Baby born during Kabul hospital attack survived, charity says

As gunmen rampaged through a Kabul maternity hospital on Tuesday, shooting new mothers, pregnant women and nurses, labour continued despite the slaughter, with one baby born during the attack, a charity has said.

Twenty-four people were killed, the majority women who had just given birth. They left behind 18 motherless babies, said the Afghan deputy minister of health, Wahid Majrooh, one of the first people to enter the hospital after the attack.

Two women were shot dead in the delivery room and another died beside an incubator shielding her newborn baby who survived.

The gunmen apparently ran directly to the maternity unit, past wards for surgery and internal medicine, after they entered the compound.


“I am still in shock,” Majrooh said. “We are used to seeing dead bodies, but it’s another thing to see a mother delivering a child who has been shot.”

A midwife, a policeman and two children were also among the dead.

One of the victims, Hajar, was about to deliver her second baby when the gunmen burst in. The unborn child was also killed. The grieving family have not yet been able to break the news to Hajar’s six-year-old daughter.

“She still doesn’t know, I have not told her yet,” Hajar’s husband, Mohammad Hussain, told the local TV station Tolo. “We sent her to our relatives’ homes and she is back now. It’s very hard to tell her, it’s very hard for us.”
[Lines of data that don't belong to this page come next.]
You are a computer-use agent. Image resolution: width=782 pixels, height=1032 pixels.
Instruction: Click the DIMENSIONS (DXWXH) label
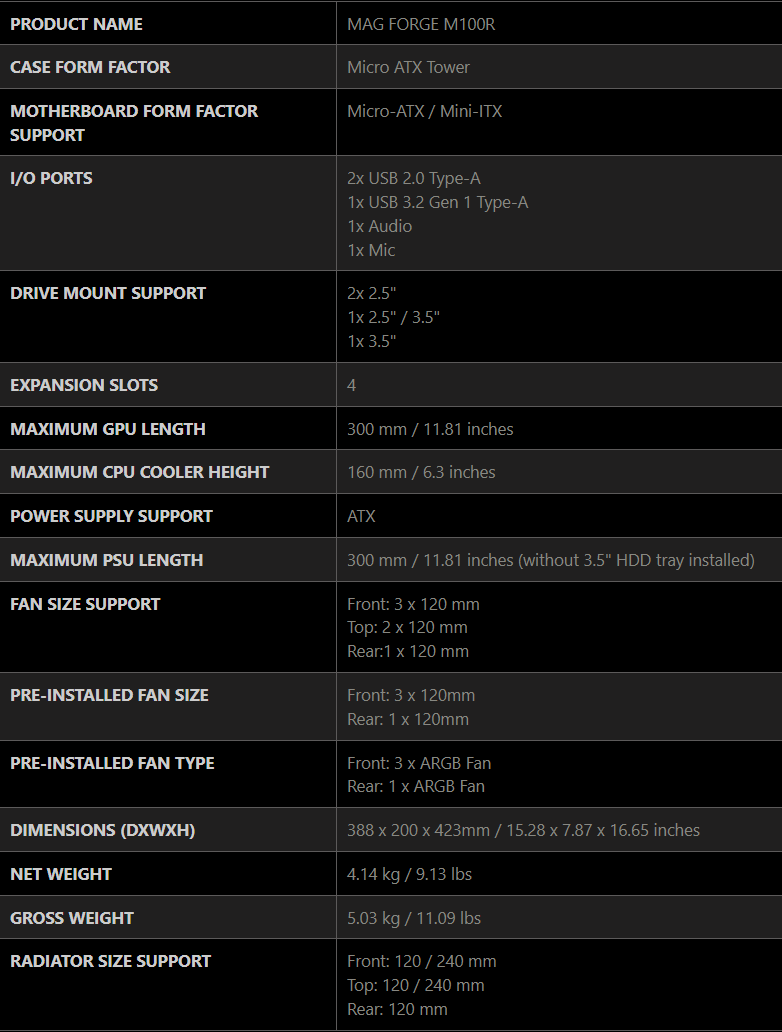100,830
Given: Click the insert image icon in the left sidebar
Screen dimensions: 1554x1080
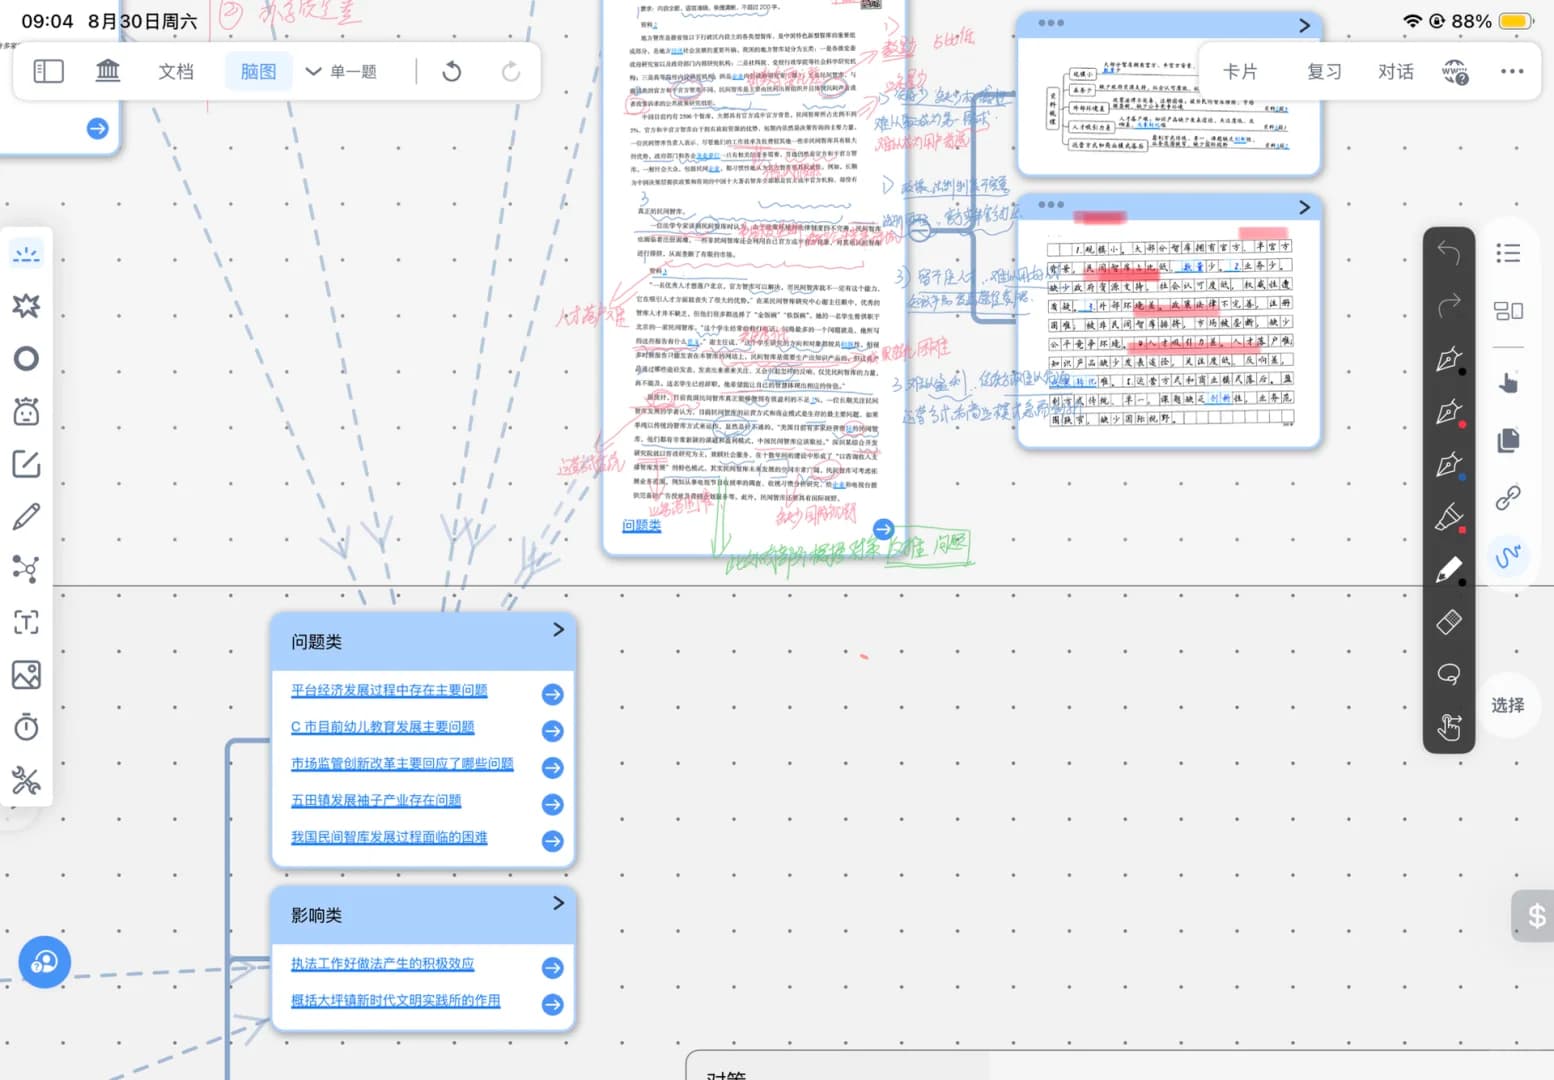Looking at the screenshot, I should pos(26,675).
Médecins Sans Frontières, which ran the maternity unit, condemned the “senseless act of cowardly violence”. In a statement on Wednesday, it said a woman who gave birth during the attack survived, and she and the baby were doing well.

The charity has suspended care at the 55-bed maternity unit, which has delivered more than 5,400 babies this year alone.

After the attack, surviving babies were moved to another hospital, Majrooh said. Before each child left, a team verified its identity, written on tape on its stomach and in a certificate carried by healthcare staff.

DNA testing is hard to access in Afghanistan, so this process was vital to ensure already bereaved families did not risk losing their children.

Fourteen have already been collected by their families, and relatives of the four remaining babies have been in contact and will be reunited soon.

“I had to make sure every child was labelled according to the books. Very brave nurses and midwives helped me identify the babies,” Majrooh said. “Three fathers I spoke to came back to me [after searching for their wife in the wake of the attack] and said my wife is dead, my baby is missing. Today they were able to be reunited.”

Afghanistan is battling a growing Covid-19 outbreak and its health facilities were already overstretched. One maternity hospital that had been turned into a coronavirus centre is being disinfected and returned to its original use to ensure support for pregnant women after the attack, Majrooh said.

The attack was condemned internationally as a war crime, breaking international humanitarian law that protects health workers, hospitals and patients.

“In the midst of a pandemic, Afghanistan needs its medical facilities more than ever,” said Patricia Gossman, an associate Asia director at Human Rights Watch. “Those paying the price when armed groups attack medical facilities are not just the patients and medical staff but all Afghans, including children, who are denied essential care when hospitals cannot function.”

The death toll from a bomb blast at a funeral in the country’s east, carried out at the same time, has risen to 32, with more than 130 people injured.

In response to both attacks, Afghanistan’s president, Ashraf Ghani, has ordered security forces on to the offensive against the Taliban and other militant groups, ending a period of reduced military activity.

US-brokered peace talks had been expected to start this year but now seem unlikely to go ahead.